A third round of quantitative easing won't help support platinum and
palladium prices, according to Erica Rannestad,
platinum group metals specialist with CPM Group in New York. So, what will
drive the platinum group metals, which have been suffering from lags in
demand and increasing interest from short sellers? Rannestad
discusses the outlook for these specialized metals in this exclusive Gold Report interview, including what they have in common with
gold.
The Gold Report: Erica, the June 6 issue
of CPM Precious Metals Advisory reported that, "Some investors
view the present easy monetary policy of the U.S. Federal Reserve as a great
reason to purchase gold, seeing the current monetary policy as likely to
result in higher inflation and the dollar losing value. When viewed over the
longer term, much to the contrary has happened since the Fed began to ease
monetary policy." It seems like the returns for quantitative easing (QE)
are indeed diminishing. Tell our readers what you mean.

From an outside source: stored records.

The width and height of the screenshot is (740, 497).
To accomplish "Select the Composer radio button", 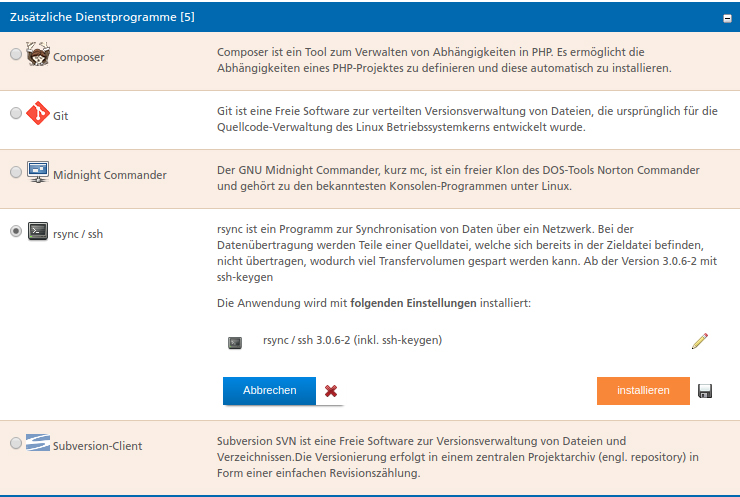I will tap(16, 54).
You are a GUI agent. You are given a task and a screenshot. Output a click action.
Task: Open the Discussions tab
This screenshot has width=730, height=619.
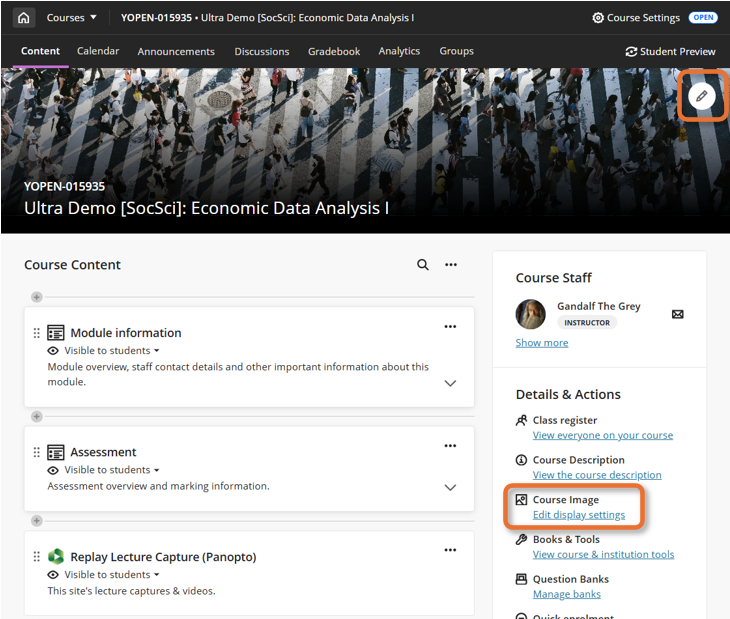pos(262,52)
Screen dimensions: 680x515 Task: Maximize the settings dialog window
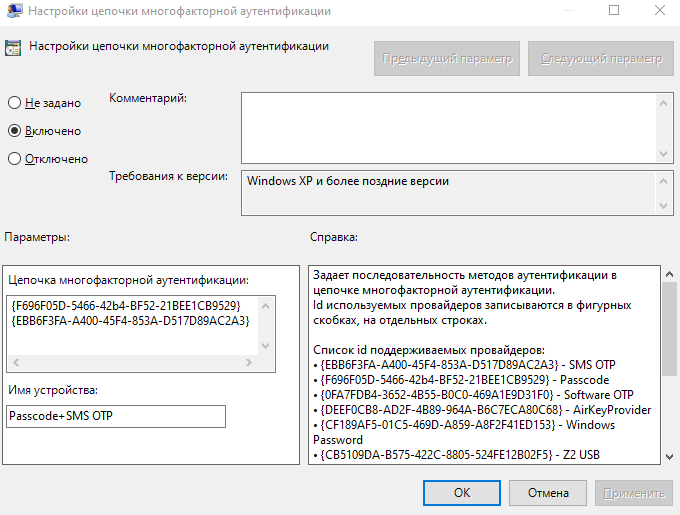[x=614, y=11]
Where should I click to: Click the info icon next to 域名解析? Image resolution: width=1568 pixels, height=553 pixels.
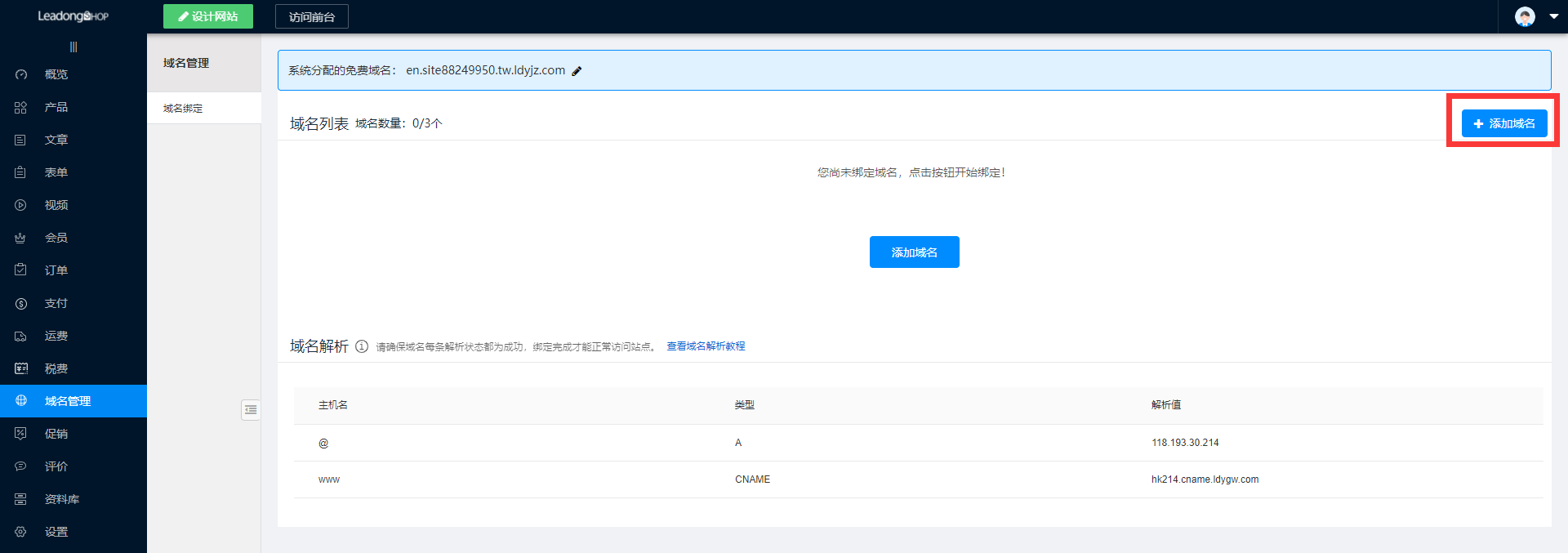pyautogui.click(x=362, y=346)
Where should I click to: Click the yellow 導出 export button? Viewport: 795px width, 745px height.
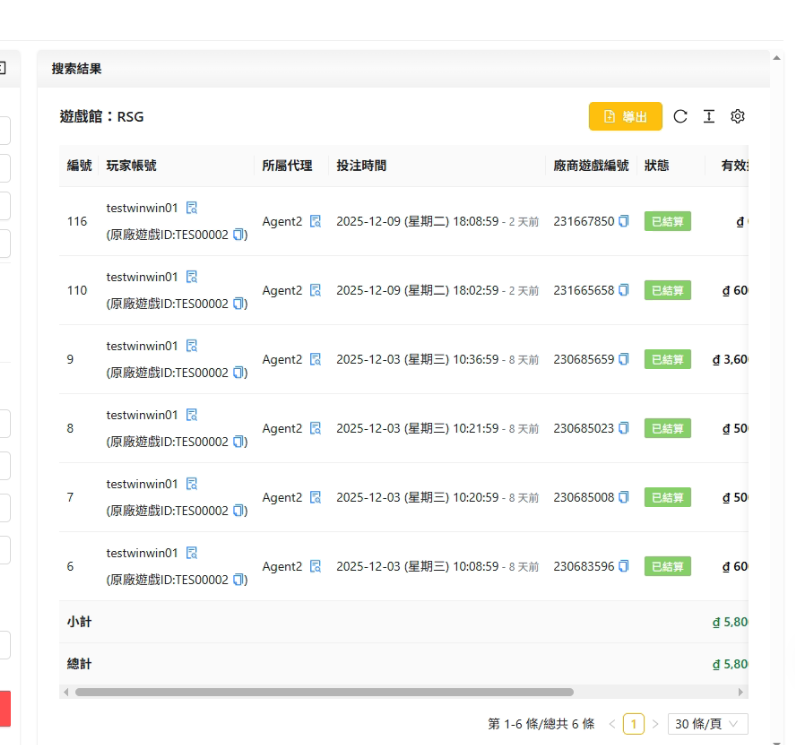coord(625,117)
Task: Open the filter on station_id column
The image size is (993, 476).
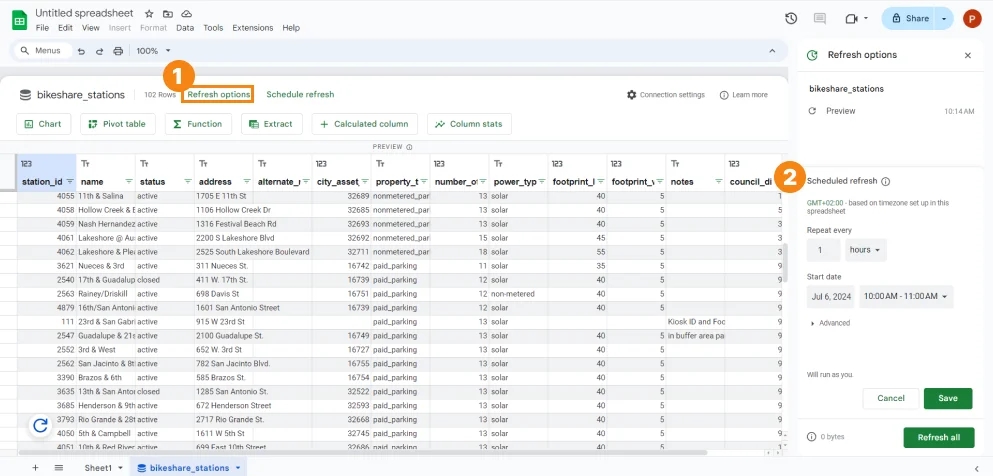Action: [70, 182]
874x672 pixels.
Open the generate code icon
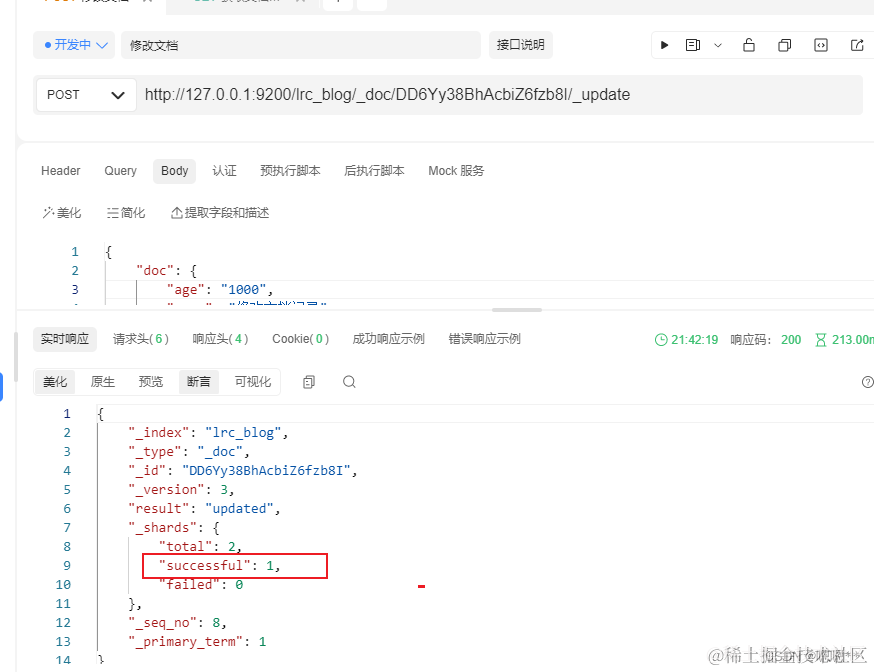tap(821, 44)
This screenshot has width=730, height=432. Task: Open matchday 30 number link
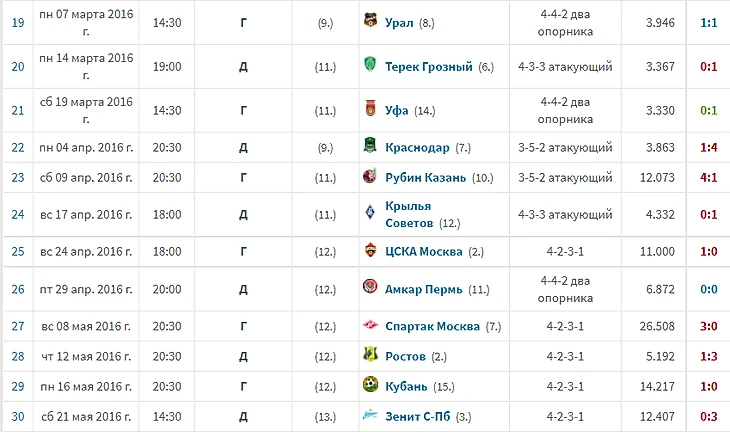18,417
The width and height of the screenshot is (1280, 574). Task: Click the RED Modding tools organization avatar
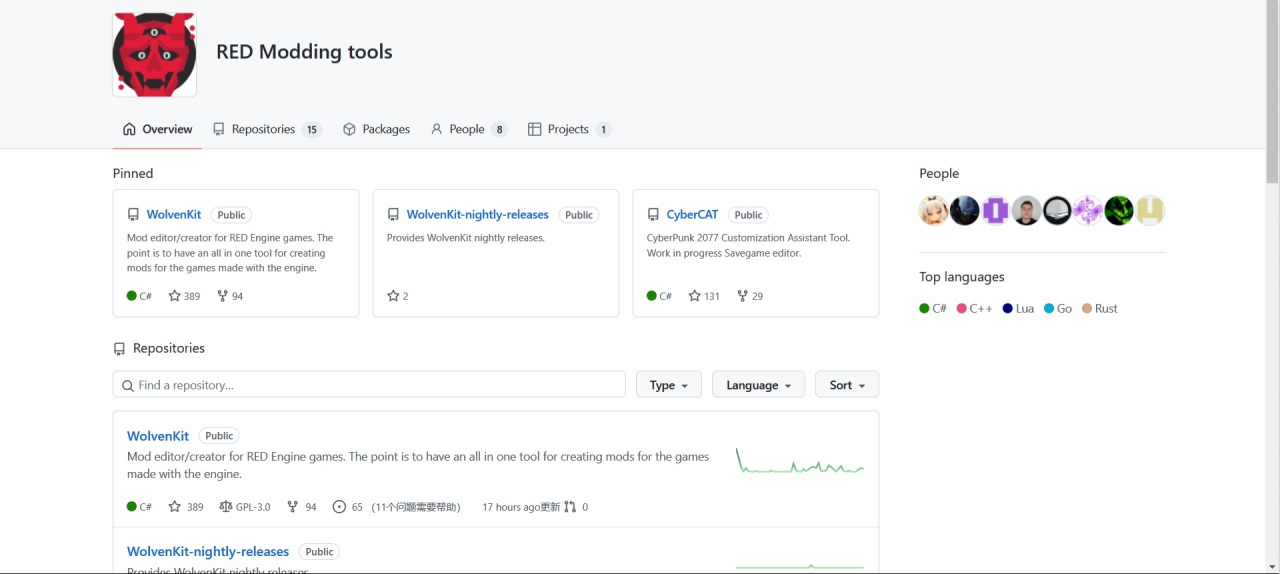point(154,55)
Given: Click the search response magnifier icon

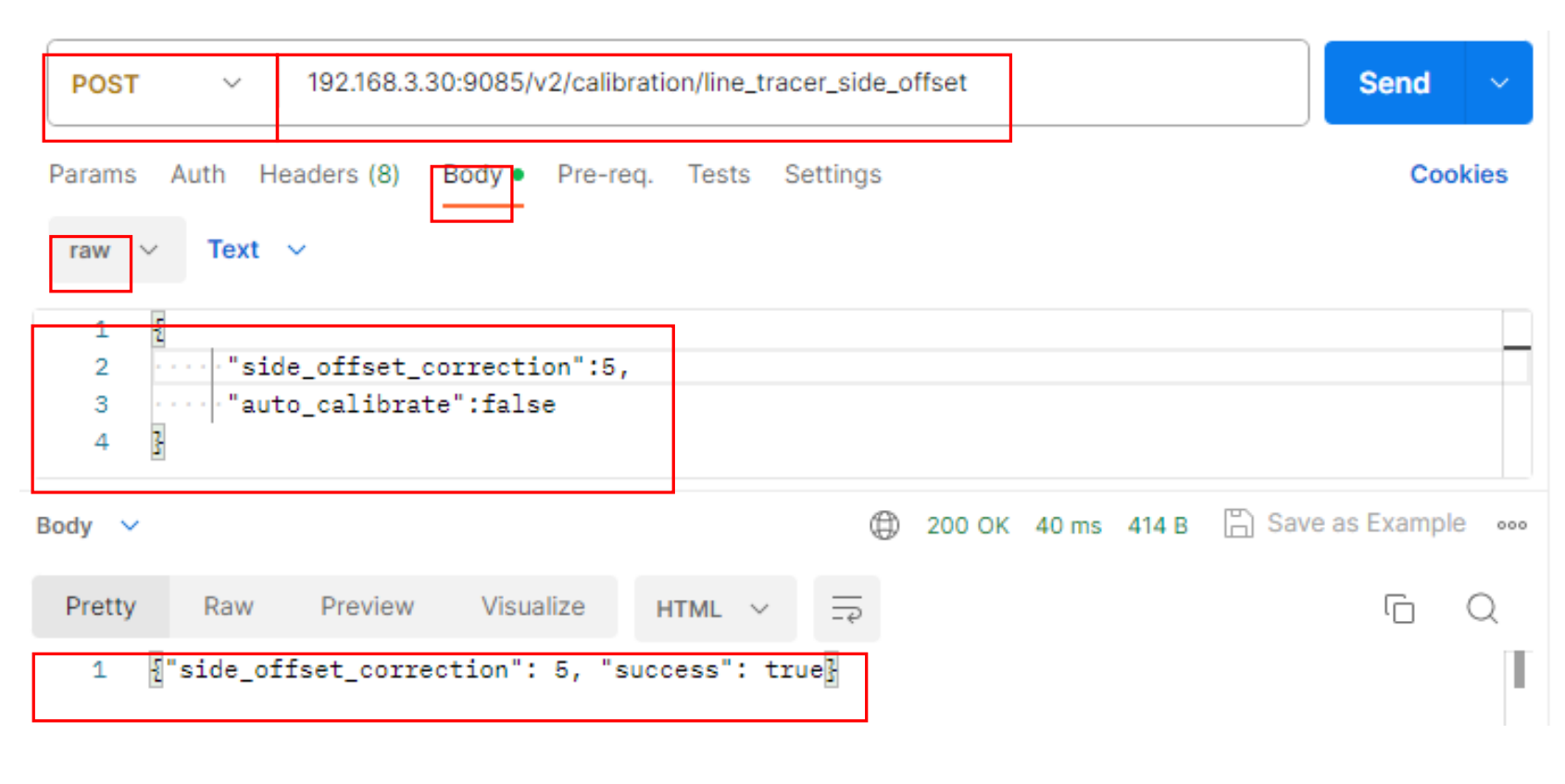Looking at the screenshot, I should 1482,609.
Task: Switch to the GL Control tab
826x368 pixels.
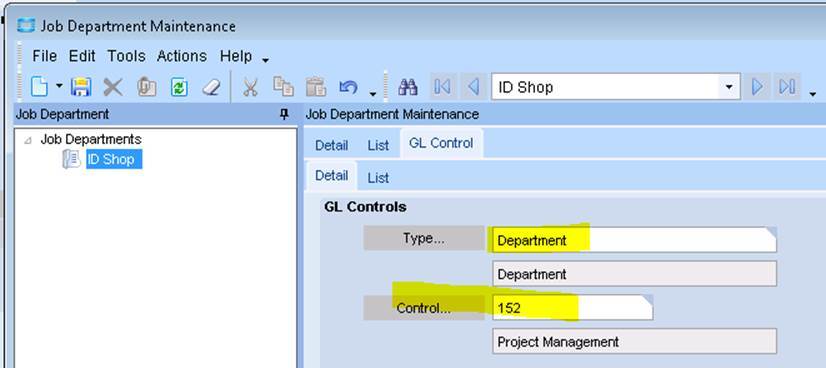Action: tap(441, 143)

Erica Rannestad: We ran an analysis on the impact of QE in the
U.S. on gold prices in our recent report. We found that the percentage return
during the periods of QE1 and QE2 were positive, but that QE2 is lower in percentage
and dollar terms than the increase during QE1. The reason for that is
investors were buying gold as a safe-haven asset during those periods. These
quantitative easing measures have not translated to higher inflation that has
trickled down to raise gold prices. It also has not contributed to a
weakening of the U.S. dollar, which would also be positive for gold prices.
Rather, during the period since monetary easing began in 2007, the dollar
actually held up pretty well.
TGR: Indeed it has. Let's
look at the performance of gold in QE1 and QE2 in more specific terms. The
price of gold rose about 36% during QE1 and about 12% during QE2. If there is
a QE3, could there be a price increase of around 4%, which would be
consistent with the pattern established in the first two rounds of QE?
ER: There are plenty of
reasons to continue to buy gold and more reasons to just hold gold positions,
but we don't think that QE3 would spur a 4% increase in the gold price. We
believe that the returns are diminishing, but it's not associated with the
introduction of additional QE.
TGR: How have the prices of
precious metals like platinum and palladium reacted to QE measures?
ER: They haven't reacted to
QE measures, necessarily. When the Federal Reserve first began reducing its
target rate, platinum and palladium prices were falling because of the
financial crisis. There was a contraction of the global economy that resulted
in a decline in demand for the various end products that platinum and
palladium are used in.
About 40% of platinum
fabrication demand comes from the auto sector and 25% comes from jewelry.
About 60% of palladium use comes from the auto sector. Jewelry is actually a
very small portion of palladium demand. The larger component would be
electronics, which is about 15–20% of demand.
"Any asset that
boasts PGM byproducts is definitely at an advantage because they're
high-value metals. It's a nice little revenue stream."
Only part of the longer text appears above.